Activity: Once the line holding "Viewport: 442px width, 442px height." is found in the listing below, write it out and each later line exactly, up to and including the one holding "Image resolution: width=925".

Records to process:

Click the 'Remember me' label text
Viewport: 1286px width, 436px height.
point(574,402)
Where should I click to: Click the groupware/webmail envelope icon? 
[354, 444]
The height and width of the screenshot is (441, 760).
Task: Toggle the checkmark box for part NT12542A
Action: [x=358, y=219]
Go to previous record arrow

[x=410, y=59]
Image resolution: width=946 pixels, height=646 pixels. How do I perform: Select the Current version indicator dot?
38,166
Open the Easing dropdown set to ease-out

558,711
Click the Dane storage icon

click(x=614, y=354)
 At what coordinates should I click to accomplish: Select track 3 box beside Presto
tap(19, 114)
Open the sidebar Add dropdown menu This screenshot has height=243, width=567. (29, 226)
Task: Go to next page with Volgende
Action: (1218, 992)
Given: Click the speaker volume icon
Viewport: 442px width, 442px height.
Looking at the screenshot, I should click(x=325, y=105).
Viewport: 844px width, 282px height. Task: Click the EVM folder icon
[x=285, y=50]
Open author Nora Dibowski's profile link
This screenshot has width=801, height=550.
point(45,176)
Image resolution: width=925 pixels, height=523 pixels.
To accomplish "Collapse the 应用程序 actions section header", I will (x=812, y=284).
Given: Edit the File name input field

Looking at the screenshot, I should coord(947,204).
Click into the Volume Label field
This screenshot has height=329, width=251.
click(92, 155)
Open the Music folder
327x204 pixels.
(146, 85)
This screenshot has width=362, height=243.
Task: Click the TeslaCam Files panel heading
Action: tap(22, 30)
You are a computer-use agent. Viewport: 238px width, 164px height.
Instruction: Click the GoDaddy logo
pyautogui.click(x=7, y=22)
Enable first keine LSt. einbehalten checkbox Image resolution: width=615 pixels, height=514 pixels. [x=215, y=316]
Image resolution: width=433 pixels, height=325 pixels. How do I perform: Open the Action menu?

Output for this exercise:
Viewport: 442px width, 442px height.
Looking at the screenshot, I should click(x=325, y=105).
Viewport: 844px width, 282px height. Task: Click the EVM folder icon
[x=285, y=50]
Open author Nora Dibowski's profile link
This screenshot has width=801, height=550.
point(45,176)
Image resolution: width=925 pixels, height=523 pixels.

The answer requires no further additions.